Not surprisingly one such commendable act of virtuous burglary leads to the necessity for another, and yet another. In the course of these activities the Baron finds himself tempting fate - fate in the person of his nemesis, Superintendent Bill Bristow of Scotland Yard. Bristow has already figured out the Baron’s real identity but his problem is that even though he hopes to put him behind bars he actually likes John Mannering a good deal, and recognises that as criminals go he’s a pretty decent chap.

The Baron might be a noble thief but he’s determined not to spend the best years of his life rotting in prison and he’s prepared to adopt fairly drastic means to avoid such a fate. He draws the line at murder but he’s quite happy to use his fists and he does so with considerable enthusiasm and efficiency. While other gentleman thieves rely on their wits the Baron is a bit more of a two-fisted action hero. His burglaries generally offer Creasey the opportunity to display his prowess at writing quite exciting action scenes. 

Creasey liked his heroes to have a bit of complexity and John Mannering is certainly a morally ambiguous hero. He often steals for a good cause but he loves the excitement and one can’t help suspecting he enjoys the more violent side of his adventures. In this novel he crosses swords with another morally ambiguous character, the aforementioned American financier who is certainly a crook but equally certainly not an evil villain type of crook. That’s not to say the novel lacks for evil villains - it has two such characters and they’re pleasingly dastardly and wicked. 

Superintendent Bristow is a bit ambiguous as well. On occasion he displays extraordinary zeal in pursuing the Baron but at other times he finds himself half hoping he won’t catch him. The relationship between the Baron and Bristow is somewhat reminiscent of that between the Saint and Chief Inspector Claud Eustace Teal.

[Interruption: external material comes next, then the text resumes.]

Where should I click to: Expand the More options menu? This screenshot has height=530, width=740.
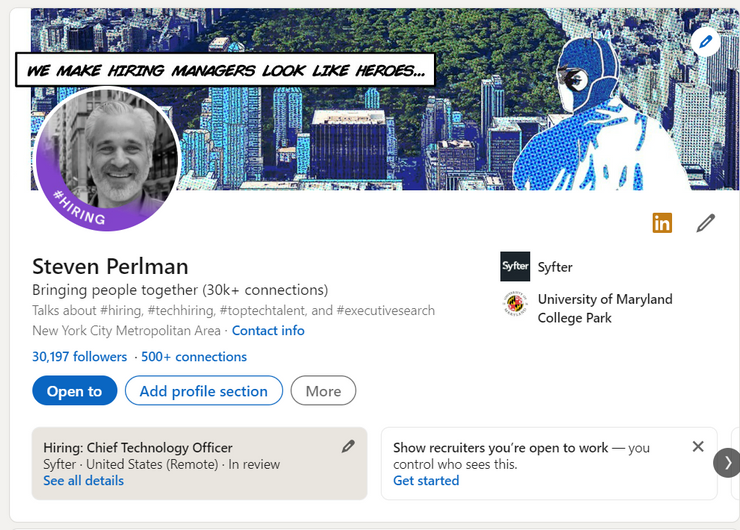click(323, 391)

While the Baron has much in common with the other great thriller heroes of the interwar period like the Saint Creasey’s tone is much more serious. There’s none of the lighthearted banter of a Simon Templar, a Bulldog Drummond or a Norman Conquest. John Mannering takes his activities much more seriously and he’s always keen aware of the grim fate in store for him if he slips up. The tone is slightly darker, although never depressingly bleak or overly pessimistic. The Baron is also interesting in that one can see a certain development in the character in the second book as compared to the first. John Mannering seems to be gradually finding a purpose in life. He’s becoming less self-centred. He’s still a long way from being a knight errant in the Simon Templar mode but one can see that Creasey intends him as a character with potential for further development.

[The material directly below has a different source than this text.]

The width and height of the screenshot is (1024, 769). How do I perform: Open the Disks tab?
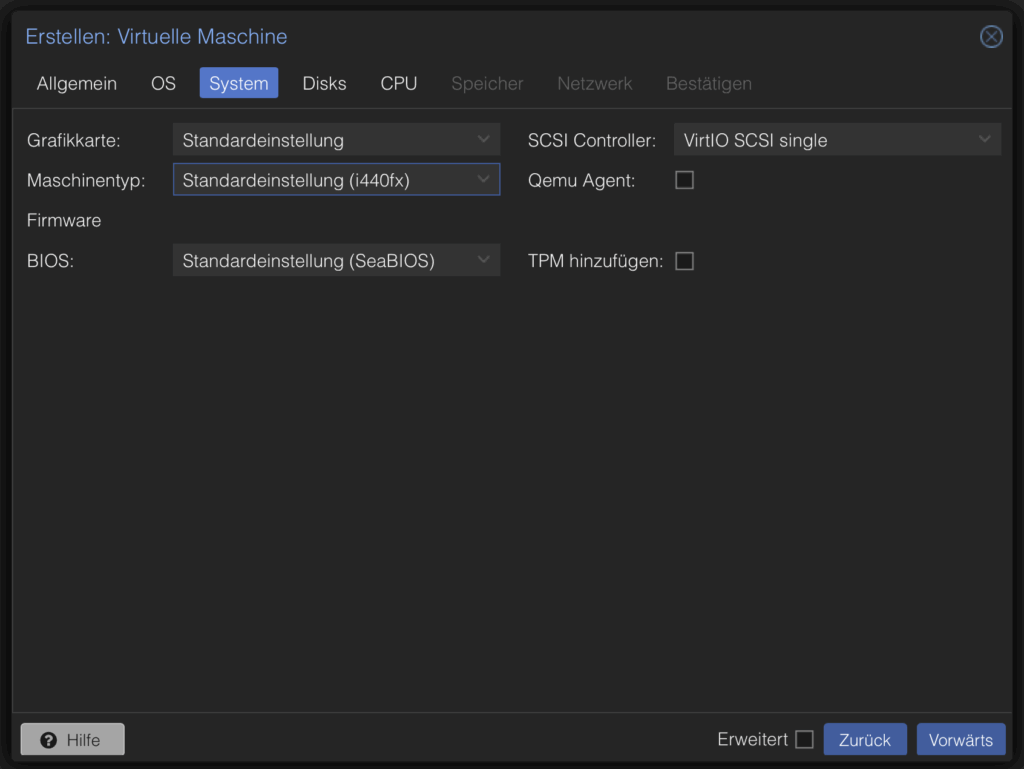point(324,84)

The Baron Returns is a fine old-fashioned adventure tale with a hint of moral complexity, and it provides plenty of solid entertainment. Highly recommended.

1 comment:

  1. Someone once said the Baron was the one gentleman burglar of the British school who would have been at home in BLACK MASK, His adventures seem more grounded, and his transformation from gentleman burglar to owner of an ultra respectable auction house (Bristow eventually works for him) while never quite managing to shake the Baron or his proclivity to solve others problems outside the law makes for one of the more interesting gentleman adventurer series. He may be upper middle class, but Mannering is decidedly middle class compared to Raffles or the Toff or classless like the Saint and it colors his adventures a good deal.

    All in all the Baron remains for most of his run something a bit out of the ordinary for the sub genre he represents.